To say that Stifellio has a controversial plot is a major understatement. It’s a drama about a Protestant minister who leaves his home to preach, during which time his lonely wife takes a lover. Having confessed her infidelity, the opera reaches its climax as the preacher forgives her adultery while delivering a sermon from his pulpit. All in all, it was a most unusual subject for an opera composed and performed in Catholic Italy.

Just days before Stifellio’s opening, the local censors in Trieste exercised their “prerogative” and savaged the opera, cutting out whole sections of what they called “offensive text.”

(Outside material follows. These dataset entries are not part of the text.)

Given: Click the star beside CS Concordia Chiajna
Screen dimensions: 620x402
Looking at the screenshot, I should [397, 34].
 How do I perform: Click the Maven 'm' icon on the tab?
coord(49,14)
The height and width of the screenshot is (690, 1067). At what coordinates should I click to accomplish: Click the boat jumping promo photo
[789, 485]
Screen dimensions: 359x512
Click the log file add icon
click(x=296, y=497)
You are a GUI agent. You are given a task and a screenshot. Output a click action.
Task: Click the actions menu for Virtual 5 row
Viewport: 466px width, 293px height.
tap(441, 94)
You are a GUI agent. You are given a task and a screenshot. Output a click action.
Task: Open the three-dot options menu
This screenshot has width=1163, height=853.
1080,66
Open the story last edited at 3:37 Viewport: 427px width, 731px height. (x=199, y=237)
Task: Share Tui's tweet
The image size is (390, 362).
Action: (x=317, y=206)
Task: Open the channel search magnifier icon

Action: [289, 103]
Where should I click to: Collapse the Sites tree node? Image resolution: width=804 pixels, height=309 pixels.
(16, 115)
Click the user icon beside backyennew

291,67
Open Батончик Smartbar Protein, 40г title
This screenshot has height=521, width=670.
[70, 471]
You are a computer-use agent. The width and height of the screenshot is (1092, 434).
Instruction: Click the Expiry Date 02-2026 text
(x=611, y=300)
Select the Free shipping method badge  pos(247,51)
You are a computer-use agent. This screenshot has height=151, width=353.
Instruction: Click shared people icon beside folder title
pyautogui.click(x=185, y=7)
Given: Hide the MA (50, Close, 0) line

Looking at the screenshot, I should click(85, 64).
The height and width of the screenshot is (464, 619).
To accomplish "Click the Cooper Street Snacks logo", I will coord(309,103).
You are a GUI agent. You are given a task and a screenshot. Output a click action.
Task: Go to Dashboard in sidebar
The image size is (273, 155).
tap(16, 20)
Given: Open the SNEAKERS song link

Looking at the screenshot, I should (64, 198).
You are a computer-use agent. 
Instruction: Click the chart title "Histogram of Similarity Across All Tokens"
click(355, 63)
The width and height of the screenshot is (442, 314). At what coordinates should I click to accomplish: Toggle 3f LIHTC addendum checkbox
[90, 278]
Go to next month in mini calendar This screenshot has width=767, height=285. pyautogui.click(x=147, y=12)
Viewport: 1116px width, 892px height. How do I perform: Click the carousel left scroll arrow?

Those poor, offended censors hardly knew where to start! OMG, the protagonists were Protestant! Actual verses from the Bible were sung onstage! An adulterous woman was portrayed sympathetically, and then – then – she was forgiven by her husband! Various pieces of religious paraphernalia were used as props! By the time the censors had finished with it, little of Stifellio was left untouched. Verdi was apoplectic, and he accused the censors of having “castrated” his opera. Somehow, Verdi, Piave, and the cast managed to stitch together what was left and went on with the show. It was nothing short of a miracle that Stifellio wasn’t a complete flop. It was only a partial flop, because its sympathetic audience – including the critics – were aware of its 11th hour demolition.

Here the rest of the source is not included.